What to do:
The answer is the first line of the listing and every line after it through the one containing "You are a GUI", exact, with pictures removed.

Entries shown:

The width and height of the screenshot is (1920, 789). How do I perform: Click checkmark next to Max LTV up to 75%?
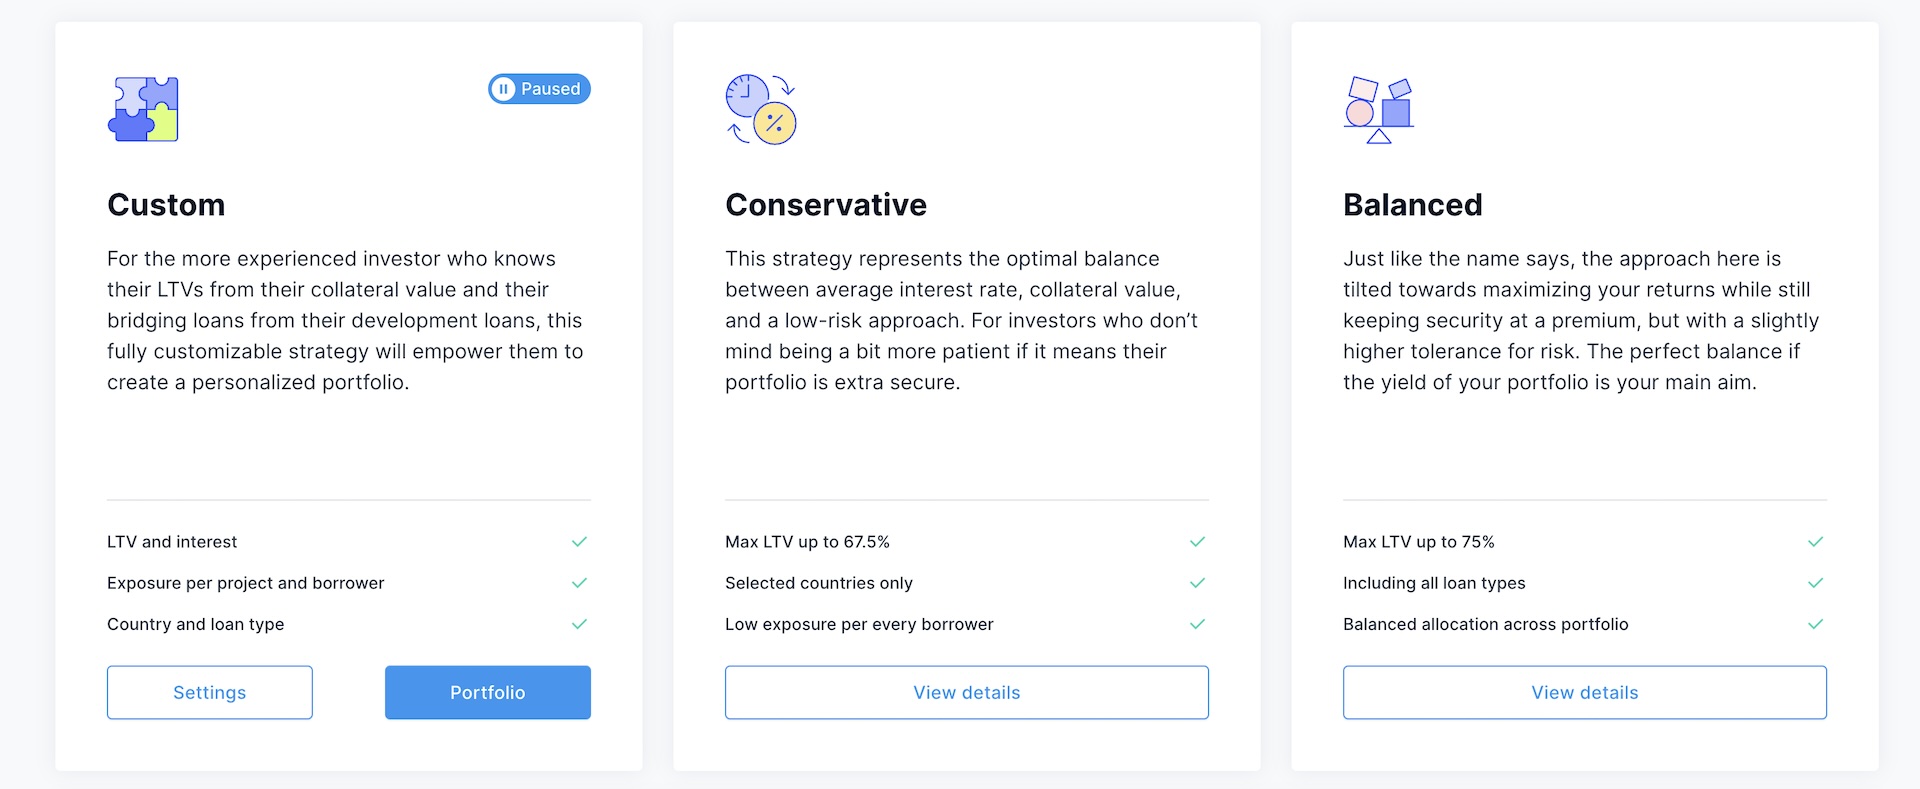tap(1815, 542)
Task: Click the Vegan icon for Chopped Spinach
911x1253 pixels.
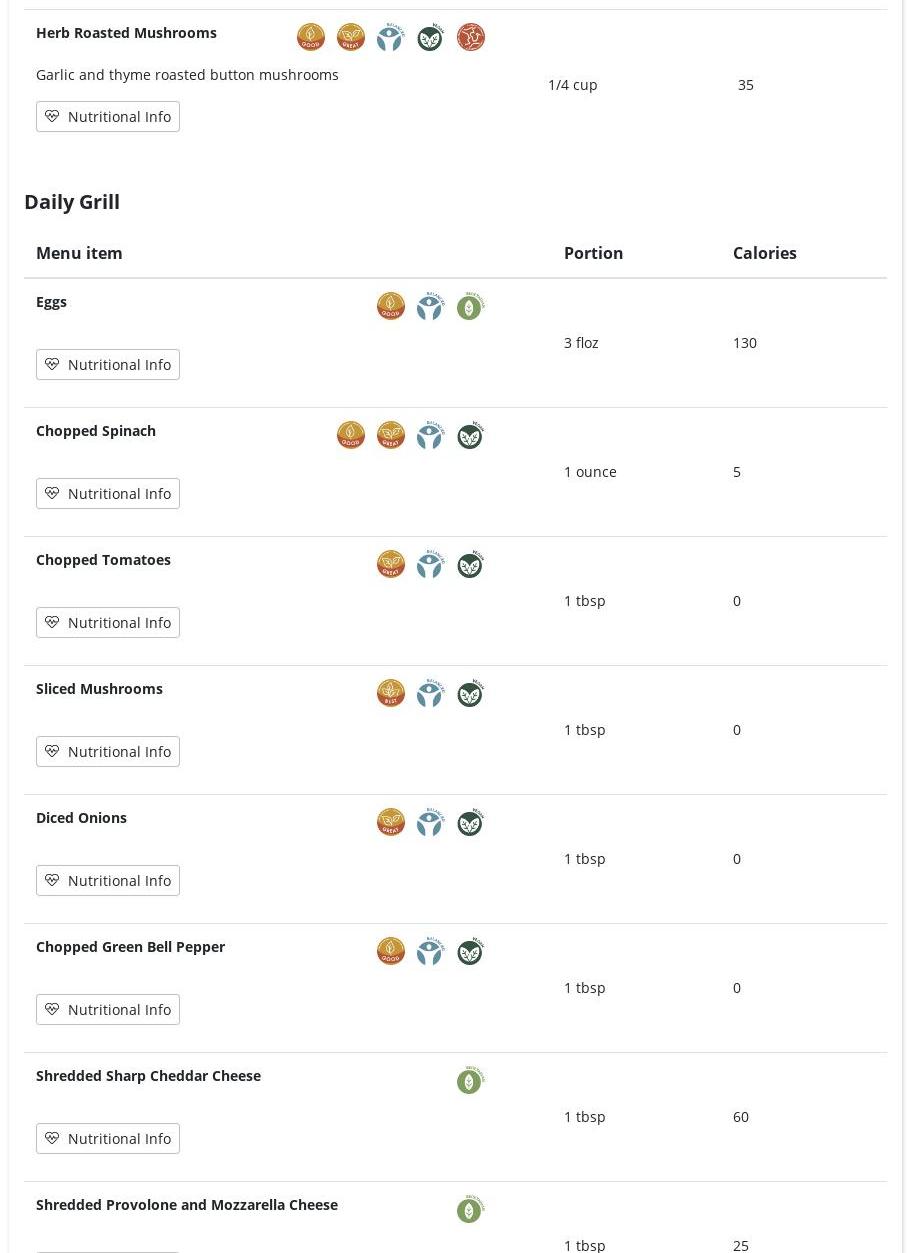Action: coord(470,436)
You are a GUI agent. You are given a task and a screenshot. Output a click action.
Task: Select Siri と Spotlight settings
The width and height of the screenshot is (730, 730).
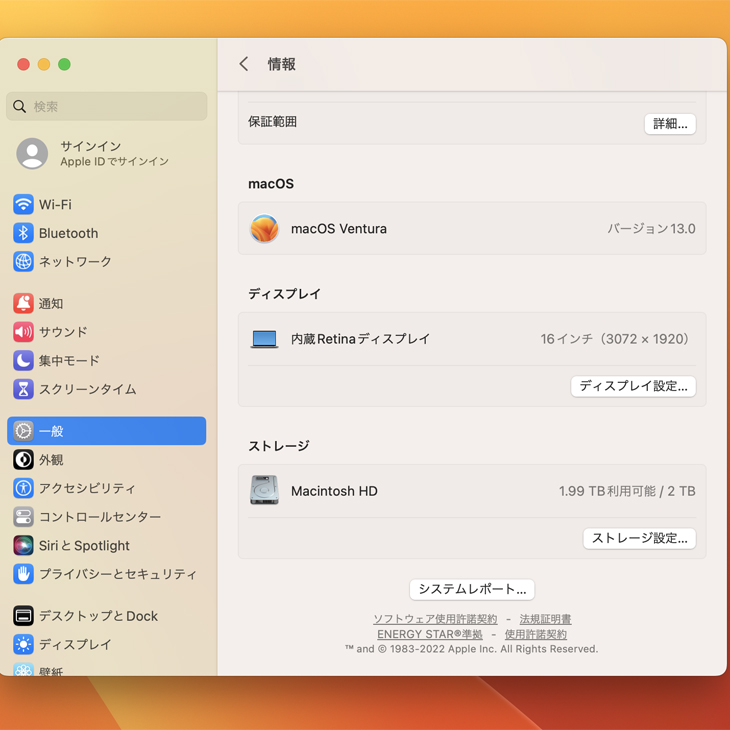84,546
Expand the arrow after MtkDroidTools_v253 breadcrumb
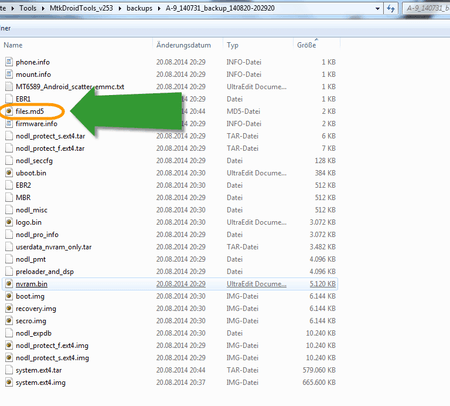450x406 pixels. coord(120,8)
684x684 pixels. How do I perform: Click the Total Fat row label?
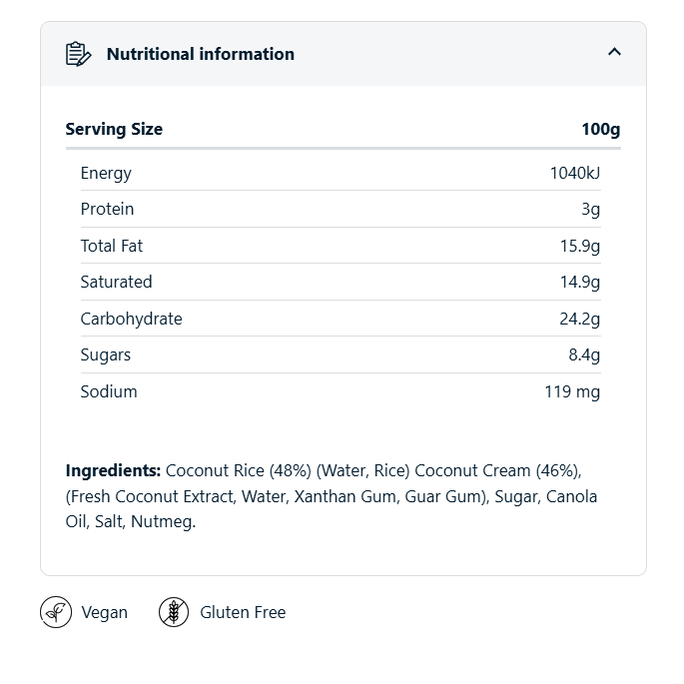[112, 246]
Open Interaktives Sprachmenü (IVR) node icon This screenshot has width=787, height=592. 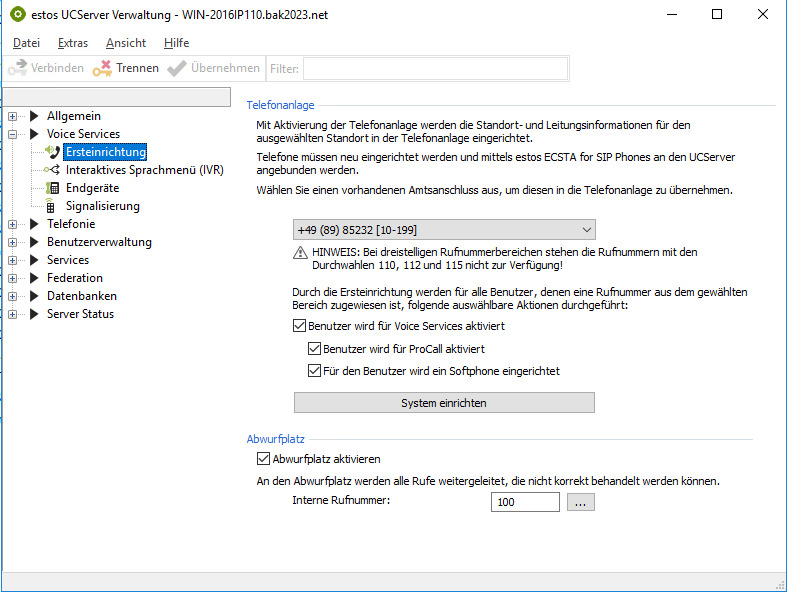(52, 170)
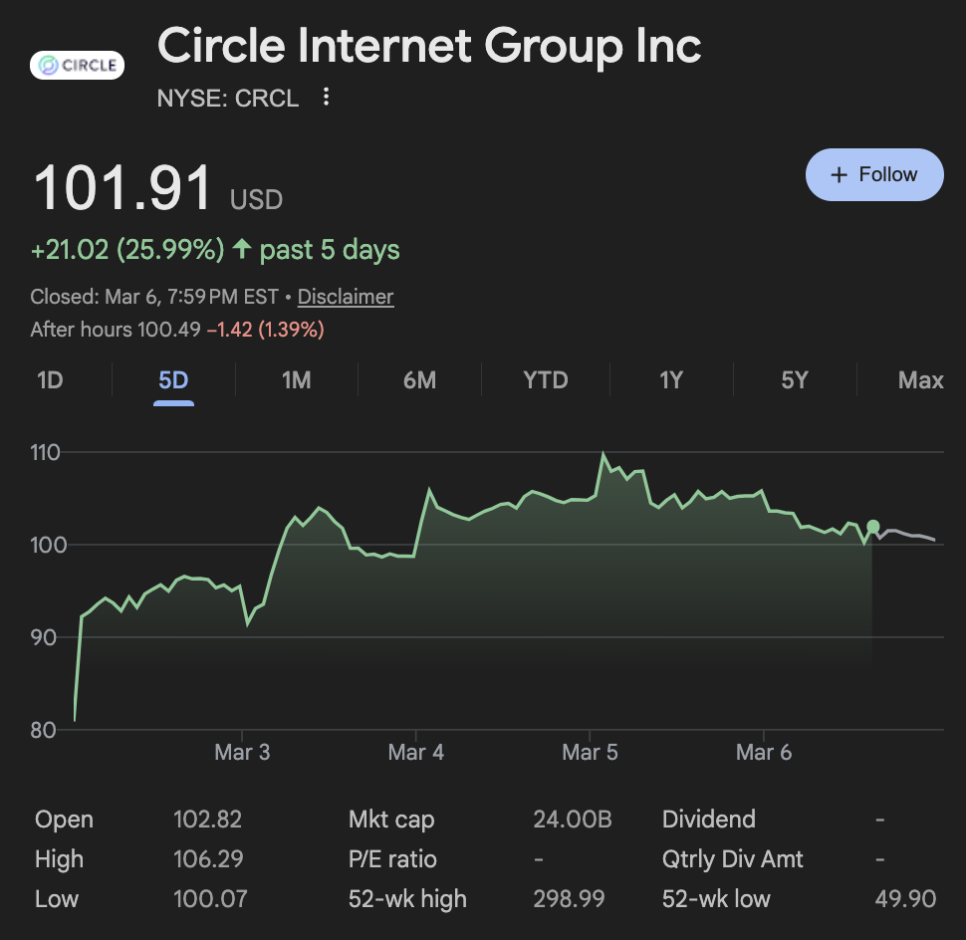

Task solution:
The width and height of the screenshot is (1920, 789). How do I perform: Click checkmark next to Max LTV up to 75%?
tap(1815, 542)
Task: Click the Vegan icon for Chopped Spinach
911x1253 pixels.
Action: coord(470,436)
You are a GUI agent. You are given a task and a screenshot. Output a click action.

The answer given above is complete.